Markante Punkte Höhe (m) ü NN Gehzeit (h:min) *) Entfernung
Wanderparkplatz Schweibern780
Mailach, Einmündung in Fahrstraße980 0:352.08
Deindlhütte1050 0:120.61
Gipfel Heuberg1338 1:021.54
Laglerhütte/Deindlhütte1050 0:361.52
Kreuzung Waldrsnd916 0:301.68
Duftbräu805 0:201.33
Wanderparkplatz Schweibern780 0:201.34
Anmerkungen:
Es ist das zweite Mal, dass ich diese Tour gemacht habe. Dafür gab es mehrere Gründe. Als erstes wollte ich die Krokusblüte auf der Daffnerwaldalm sehen, war dafür aber zu früh im Jahr. Es sprießten nur die ersten Spitzen durch. Als Zweites wollte ich neue Schuhe ausprobieren. Dafür schien mir diese Strecke gerade richtig zu sein, ich war am Ende des Tages zufrieden damit. Auf der Daffnerwaldalm wird klar was eine Hütte und was eine Alm ist: auf einer Alm steht eine oder mehrere Hütten; in diesem Falle sechs Hütten. Auf der Daffnerwaldalm weidet im Sommer vor das Jungvieh und einige Milchkühe von drei Bauern. Die Wanderung ist insgesamt recht einfach. Wer die Voraussetzungen erfüllt, kann sich auch an die Wasserwand wagen. Am Wandertage hangelten sich viele Personen an dem Seil entlang hoch; es entstand geradezu ein Stau. Die Sicht vom Gipfel des Heubergs ist nach Süden und Westen möglich, nach Osten sieht man auf halbem Wege nach oben die Berge des Hochriesgebietes sehr gut.

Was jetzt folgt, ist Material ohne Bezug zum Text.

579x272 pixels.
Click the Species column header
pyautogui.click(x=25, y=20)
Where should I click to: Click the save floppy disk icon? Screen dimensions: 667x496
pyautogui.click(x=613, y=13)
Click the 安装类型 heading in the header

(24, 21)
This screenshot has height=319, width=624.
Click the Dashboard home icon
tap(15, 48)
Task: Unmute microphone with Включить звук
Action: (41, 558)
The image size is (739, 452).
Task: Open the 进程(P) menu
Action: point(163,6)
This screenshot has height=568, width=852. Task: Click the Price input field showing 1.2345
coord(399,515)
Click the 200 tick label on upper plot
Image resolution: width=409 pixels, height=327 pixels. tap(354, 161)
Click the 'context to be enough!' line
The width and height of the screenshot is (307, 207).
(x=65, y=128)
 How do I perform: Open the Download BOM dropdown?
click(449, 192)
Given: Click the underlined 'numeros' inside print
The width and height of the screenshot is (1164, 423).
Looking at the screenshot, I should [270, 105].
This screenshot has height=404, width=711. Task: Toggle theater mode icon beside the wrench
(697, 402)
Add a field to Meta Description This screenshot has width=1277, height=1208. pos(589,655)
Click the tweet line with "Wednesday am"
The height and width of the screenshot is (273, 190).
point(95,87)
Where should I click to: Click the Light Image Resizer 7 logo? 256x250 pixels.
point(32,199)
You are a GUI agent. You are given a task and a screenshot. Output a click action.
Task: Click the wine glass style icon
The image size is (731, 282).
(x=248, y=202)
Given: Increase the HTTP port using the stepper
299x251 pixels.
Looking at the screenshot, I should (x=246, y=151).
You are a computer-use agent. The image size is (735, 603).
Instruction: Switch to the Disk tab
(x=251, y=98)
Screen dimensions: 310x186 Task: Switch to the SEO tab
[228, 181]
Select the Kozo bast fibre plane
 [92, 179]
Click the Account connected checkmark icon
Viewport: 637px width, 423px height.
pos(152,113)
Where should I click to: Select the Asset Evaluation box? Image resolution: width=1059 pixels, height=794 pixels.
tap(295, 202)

Heuberg – ein freundlicher, grüner Gipfel, der aber doch einige Schweißtropfen kostet.

Krokusblüte Ende April – Anfang Mai: dafür ist der Heuberg berühmt. Ich war diesmal etwas zu früh dran, man konnte nur einzelne Blüten sprießen sehen. Aber es war zu erahnen, wie grandios das in der Vollblüte aussehen würde.

Siglalm - Teil des "Almdorfes" auf der Daffnerwaldalm. An der Hütte vorbei führt die nicht bezeichnete Route in Richtung Duftbräu.

Entlang des Fluderbaches – den man beim Abstieg zum Duftbräu ein ganzes Stück entlang läuft – gibt es mehrere, recht attraktive Wasserfälle.

Spitzstein und Feichteck (links) mit den freien Flächen der bekannten Wagneralm. Beides sind prägende Berge des westlichen Teils der Chiemgauer Alpen.

Frisch renovierte Kapelle direkt am Duftbräu. Sie hat ein Kirchengestühl und kann wohl betreten werden. Zumindest war am Wandertag offen

Aufstieg von den Almen zum Gipfel des Heubergs. An typischen Wandertagen bewegen sich dort richtige Prozessionen und auch am Gipfel wird es eng.

Daffnerwaldalm, eine große Almfläche östlich des Heubergs, auf der es sechs Hütten gibt; zwei davon sind Jausenstationen: Laglerhütte (rechts), Deindlhütte (links).

Wasserwand eine schroffe Wand, seilgesicherter Aufstieg, allerdings nicht allzu hoch. Unerfahrenen Wanderern oder bei Nässe ist vom Aufstieg abzuraten.

Wasserwand (links) und Kindlwand, die beiden Felsnadeln, wenn man sie aus Norden betrachtet. Aus Osten ist aber zu sehen, dass es tatsächlich langgezogene Kämme sind. Unten: Zufahrt zum Parkplatz.

Pastaukopf – ein wunderschöner, aber fast unbeachteter Gipfel zwischen Kranzhorn, Feichteck und Spitzstein.

Blick zurück nach Norden zum Dandlberg mit der wunderschönen Kirche von Steinkirchen.